### GIVEN REQUEST
Express the rows below as a two-column CSV with the columns request and answer, one line per request. Put each request's text and its answer in its own quoted field, with line breaks turned into spaces. Cover only the rows starting at the line containing "You are a computer-use agent. Image" and ending at the line containing "Action: coord(125,544)", both included.

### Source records
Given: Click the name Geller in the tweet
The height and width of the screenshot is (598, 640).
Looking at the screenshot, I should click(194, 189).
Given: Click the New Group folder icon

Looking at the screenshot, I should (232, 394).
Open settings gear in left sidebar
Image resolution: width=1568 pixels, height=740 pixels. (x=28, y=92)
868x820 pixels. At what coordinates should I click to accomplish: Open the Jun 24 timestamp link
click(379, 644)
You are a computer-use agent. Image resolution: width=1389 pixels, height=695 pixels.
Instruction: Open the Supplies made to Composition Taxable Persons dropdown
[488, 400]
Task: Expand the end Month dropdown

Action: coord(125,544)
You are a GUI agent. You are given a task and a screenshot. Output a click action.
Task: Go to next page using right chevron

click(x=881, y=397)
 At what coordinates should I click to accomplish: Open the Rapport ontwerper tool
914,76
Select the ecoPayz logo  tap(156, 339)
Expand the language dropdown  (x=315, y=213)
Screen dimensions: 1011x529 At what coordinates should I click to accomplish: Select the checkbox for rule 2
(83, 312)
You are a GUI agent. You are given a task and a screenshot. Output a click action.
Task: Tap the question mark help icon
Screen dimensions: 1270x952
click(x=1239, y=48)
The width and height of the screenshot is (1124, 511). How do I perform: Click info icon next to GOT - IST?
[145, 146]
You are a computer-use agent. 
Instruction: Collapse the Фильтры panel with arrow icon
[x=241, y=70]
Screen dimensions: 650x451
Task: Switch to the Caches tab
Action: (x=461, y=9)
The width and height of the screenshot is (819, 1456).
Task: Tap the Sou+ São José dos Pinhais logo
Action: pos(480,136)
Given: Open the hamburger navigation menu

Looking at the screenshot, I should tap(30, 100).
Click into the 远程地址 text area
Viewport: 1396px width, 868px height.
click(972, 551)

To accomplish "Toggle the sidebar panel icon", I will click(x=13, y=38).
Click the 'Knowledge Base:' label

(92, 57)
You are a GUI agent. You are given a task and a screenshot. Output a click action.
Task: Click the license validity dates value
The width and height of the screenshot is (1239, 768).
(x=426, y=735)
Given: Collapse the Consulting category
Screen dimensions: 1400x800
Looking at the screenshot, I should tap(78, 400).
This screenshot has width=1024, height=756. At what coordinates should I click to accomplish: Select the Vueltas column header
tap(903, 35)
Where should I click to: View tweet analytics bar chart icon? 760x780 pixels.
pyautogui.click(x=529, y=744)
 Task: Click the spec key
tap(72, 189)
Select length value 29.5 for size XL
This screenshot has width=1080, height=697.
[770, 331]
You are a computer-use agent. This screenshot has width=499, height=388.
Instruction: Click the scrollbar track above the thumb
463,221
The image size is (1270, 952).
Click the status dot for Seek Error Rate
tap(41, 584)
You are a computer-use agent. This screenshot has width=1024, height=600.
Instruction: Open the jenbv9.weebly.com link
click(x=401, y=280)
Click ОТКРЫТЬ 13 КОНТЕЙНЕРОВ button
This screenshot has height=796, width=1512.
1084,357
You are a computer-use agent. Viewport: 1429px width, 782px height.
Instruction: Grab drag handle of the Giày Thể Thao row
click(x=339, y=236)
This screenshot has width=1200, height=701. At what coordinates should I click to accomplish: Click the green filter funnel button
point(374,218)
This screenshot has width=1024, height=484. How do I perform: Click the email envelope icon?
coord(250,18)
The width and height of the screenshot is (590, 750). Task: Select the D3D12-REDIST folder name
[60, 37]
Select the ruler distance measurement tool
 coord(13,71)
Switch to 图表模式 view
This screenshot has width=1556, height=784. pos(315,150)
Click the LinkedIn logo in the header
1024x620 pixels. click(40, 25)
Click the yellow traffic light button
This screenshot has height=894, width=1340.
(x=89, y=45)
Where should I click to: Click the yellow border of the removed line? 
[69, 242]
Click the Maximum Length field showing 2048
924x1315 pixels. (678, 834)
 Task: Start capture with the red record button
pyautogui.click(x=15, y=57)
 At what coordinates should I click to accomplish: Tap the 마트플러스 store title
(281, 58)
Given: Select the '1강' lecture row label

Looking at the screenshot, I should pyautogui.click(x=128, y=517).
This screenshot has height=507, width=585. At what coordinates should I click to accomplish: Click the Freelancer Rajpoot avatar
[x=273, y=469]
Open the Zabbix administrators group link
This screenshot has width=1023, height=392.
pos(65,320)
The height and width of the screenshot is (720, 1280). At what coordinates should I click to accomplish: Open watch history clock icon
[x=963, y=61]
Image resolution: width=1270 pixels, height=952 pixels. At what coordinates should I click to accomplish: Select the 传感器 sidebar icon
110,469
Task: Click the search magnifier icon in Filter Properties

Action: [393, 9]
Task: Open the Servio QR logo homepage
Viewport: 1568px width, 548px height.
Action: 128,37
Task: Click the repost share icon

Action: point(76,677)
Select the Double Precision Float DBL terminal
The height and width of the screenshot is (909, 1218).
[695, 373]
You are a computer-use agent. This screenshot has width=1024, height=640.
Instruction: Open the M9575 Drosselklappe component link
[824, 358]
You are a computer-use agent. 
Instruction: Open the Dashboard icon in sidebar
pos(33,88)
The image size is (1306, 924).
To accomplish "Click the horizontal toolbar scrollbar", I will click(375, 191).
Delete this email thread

### RESULT FOR THIS EXERCISE
request,answer
"You are a computer-use agent. Image resolution: width=1389 pixels, height=695 pixels. Instruction: Open the Supplies made to Composition Taxable Persons dropdown","[488, 400]"
"Task: Expand the end Month dropdown","Action: coord(125,544)"